▶ WHAT YOU WILL DO
From the entries below, copy each line in which the word "green" occurs.

Records from a data collection
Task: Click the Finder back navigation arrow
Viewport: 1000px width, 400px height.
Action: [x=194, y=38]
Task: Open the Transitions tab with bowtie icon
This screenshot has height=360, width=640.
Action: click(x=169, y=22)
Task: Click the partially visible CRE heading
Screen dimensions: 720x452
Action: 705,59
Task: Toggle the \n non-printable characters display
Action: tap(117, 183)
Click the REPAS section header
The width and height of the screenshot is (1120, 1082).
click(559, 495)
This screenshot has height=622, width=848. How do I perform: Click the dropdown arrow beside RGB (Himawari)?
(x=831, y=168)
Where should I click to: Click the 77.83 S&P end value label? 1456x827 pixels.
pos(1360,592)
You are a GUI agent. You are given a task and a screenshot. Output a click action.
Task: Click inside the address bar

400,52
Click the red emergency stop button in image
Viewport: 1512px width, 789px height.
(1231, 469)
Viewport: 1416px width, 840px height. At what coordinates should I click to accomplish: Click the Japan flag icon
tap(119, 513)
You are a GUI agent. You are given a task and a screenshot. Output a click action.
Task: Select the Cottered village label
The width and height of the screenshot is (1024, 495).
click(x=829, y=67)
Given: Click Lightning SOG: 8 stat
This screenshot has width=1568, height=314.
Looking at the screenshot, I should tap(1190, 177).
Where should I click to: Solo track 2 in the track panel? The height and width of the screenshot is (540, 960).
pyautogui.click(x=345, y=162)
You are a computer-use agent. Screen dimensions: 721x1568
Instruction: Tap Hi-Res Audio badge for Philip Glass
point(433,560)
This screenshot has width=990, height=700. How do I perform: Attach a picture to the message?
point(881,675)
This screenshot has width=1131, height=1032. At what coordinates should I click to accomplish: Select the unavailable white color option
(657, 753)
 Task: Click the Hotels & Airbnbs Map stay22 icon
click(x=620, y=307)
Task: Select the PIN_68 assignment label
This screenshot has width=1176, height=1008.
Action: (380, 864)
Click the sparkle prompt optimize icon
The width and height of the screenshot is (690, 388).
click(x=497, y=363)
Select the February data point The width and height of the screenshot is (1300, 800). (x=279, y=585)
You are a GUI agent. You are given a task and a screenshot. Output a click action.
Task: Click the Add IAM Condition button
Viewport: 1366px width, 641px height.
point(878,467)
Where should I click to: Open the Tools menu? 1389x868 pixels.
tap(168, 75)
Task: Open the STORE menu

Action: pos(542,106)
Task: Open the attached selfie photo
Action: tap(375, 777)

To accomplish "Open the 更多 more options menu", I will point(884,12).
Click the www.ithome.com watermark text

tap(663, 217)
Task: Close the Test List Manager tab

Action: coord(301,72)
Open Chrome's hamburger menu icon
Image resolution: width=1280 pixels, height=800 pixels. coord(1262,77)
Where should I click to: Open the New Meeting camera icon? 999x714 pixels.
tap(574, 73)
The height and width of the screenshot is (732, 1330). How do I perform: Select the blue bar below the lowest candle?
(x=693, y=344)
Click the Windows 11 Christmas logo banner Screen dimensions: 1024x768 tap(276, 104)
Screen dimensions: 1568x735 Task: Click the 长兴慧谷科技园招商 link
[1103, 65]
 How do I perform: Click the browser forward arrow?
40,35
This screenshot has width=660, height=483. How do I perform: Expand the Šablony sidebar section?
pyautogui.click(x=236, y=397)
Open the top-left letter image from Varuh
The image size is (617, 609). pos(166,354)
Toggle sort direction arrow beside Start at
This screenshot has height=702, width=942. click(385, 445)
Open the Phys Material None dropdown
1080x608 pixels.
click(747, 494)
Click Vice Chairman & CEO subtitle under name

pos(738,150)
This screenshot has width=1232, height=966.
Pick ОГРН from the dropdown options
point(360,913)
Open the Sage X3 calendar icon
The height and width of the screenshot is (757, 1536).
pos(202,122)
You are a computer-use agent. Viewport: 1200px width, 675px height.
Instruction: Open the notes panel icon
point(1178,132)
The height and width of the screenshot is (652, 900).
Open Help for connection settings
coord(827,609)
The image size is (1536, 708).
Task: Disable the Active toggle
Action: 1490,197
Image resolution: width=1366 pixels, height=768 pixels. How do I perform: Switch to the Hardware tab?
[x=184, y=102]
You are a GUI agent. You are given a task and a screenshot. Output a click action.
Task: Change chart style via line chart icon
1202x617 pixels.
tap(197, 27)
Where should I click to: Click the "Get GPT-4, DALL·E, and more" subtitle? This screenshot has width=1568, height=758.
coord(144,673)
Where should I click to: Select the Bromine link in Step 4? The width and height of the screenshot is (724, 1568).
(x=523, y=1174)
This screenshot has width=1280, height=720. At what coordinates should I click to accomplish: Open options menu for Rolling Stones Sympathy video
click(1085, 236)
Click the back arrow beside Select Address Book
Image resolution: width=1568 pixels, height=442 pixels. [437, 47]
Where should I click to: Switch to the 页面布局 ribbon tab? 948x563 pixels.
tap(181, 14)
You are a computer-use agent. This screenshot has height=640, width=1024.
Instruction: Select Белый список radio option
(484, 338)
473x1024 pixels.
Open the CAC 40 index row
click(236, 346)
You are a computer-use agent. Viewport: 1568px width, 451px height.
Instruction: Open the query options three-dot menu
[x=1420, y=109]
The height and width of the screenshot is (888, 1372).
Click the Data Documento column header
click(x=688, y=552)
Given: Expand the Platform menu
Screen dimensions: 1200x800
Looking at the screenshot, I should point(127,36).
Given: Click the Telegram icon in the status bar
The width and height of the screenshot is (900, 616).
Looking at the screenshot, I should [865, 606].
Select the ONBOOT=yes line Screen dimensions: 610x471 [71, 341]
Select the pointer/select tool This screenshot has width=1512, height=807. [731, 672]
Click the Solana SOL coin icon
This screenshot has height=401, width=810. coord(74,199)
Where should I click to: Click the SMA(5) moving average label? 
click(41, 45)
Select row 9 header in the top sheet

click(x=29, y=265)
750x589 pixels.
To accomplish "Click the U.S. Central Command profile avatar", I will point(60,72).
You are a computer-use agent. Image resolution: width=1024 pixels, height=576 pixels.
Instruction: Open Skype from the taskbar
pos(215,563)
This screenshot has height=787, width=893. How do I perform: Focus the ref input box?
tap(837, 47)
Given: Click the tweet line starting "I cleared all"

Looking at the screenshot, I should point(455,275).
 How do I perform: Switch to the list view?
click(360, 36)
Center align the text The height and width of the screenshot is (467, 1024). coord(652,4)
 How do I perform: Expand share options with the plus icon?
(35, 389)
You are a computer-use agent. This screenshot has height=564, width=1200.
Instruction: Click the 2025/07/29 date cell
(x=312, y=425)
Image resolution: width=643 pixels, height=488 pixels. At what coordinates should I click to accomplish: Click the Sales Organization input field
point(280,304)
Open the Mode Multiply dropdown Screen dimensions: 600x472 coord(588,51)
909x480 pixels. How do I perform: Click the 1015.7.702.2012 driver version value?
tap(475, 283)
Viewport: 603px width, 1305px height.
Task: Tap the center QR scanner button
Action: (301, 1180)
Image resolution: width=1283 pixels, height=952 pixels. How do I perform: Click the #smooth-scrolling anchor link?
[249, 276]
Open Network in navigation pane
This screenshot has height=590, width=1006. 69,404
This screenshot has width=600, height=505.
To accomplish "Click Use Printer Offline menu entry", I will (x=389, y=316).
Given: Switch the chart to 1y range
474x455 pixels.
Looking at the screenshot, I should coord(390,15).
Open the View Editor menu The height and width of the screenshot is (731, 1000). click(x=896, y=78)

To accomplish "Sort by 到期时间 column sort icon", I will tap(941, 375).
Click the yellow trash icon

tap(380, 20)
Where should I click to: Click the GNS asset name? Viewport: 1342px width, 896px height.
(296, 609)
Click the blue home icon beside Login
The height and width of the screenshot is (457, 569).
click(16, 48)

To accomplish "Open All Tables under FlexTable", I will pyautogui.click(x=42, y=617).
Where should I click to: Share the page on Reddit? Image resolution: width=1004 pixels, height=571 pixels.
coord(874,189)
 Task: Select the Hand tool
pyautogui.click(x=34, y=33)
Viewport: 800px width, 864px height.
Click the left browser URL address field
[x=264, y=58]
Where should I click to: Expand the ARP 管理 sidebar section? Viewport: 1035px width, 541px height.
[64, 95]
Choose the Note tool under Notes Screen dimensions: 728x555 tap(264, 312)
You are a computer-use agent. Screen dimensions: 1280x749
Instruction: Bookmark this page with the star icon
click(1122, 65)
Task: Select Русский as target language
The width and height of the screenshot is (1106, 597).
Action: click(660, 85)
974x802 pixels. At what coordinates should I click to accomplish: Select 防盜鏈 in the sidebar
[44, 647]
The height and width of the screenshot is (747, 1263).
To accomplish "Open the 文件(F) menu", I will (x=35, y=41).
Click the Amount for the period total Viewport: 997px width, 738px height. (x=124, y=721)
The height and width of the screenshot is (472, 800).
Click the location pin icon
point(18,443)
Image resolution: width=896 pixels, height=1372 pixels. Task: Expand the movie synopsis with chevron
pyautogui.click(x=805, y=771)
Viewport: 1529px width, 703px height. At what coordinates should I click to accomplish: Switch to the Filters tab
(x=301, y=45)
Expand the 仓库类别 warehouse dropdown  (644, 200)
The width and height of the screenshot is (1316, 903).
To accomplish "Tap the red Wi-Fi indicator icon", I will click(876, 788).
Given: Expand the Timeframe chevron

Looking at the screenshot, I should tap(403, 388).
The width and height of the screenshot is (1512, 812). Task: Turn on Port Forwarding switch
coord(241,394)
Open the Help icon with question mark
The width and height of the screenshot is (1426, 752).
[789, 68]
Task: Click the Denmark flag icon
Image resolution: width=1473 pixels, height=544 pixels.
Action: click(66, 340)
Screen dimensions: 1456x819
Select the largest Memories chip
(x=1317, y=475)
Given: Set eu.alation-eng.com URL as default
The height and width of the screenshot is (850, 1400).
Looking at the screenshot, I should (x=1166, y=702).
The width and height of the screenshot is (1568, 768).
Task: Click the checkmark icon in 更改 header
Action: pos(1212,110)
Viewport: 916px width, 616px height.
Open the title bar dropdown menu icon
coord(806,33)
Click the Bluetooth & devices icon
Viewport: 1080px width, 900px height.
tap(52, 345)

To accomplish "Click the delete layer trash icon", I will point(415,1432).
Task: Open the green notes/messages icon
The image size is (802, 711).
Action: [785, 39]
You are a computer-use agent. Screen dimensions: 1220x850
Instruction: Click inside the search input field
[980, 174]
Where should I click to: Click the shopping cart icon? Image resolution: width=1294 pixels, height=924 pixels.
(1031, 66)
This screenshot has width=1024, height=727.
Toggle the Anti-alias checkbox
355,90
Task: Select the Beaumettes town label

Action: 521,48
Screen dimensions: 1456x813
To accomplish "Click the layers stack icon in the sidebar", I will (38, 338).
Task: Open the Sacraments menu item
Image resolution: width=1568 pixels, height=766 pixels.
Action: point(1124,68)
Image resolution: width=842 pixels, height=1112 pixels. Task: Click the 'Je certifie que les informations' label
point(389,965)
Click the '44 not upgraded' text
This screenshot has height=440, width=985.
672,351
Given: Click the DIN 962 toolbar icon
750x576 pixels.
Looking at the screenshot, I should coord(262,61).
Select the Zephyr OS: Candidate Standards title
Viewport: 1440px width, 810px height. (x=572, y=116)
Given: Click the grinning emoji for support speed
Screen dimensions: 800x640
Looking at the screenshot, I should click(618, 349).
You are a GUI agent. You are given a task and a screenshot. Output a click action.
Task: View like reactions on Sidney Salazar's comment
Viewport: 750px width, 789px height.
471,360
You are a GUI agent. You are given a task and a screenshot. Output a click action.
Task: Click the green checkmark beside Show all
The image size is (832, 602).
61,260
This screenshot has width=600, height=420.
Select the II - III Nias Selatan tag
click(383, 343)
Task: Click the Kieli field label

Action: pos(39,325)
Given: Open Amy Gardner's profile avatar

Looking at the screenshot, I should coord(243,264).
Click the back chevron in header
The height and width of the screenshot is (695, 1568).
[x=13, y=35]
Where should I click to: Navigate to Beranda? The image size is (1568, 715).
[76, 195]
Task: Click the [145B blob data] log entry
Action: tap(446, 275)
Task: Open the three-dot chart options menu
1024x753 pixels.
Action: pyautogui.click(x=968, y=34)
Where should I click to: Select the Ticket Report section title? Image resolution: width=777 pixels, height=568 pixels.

▶ EXERCISE OUTPUT
Task: Open the green notes/messages icon
Task: Click the green checkmark beside Show all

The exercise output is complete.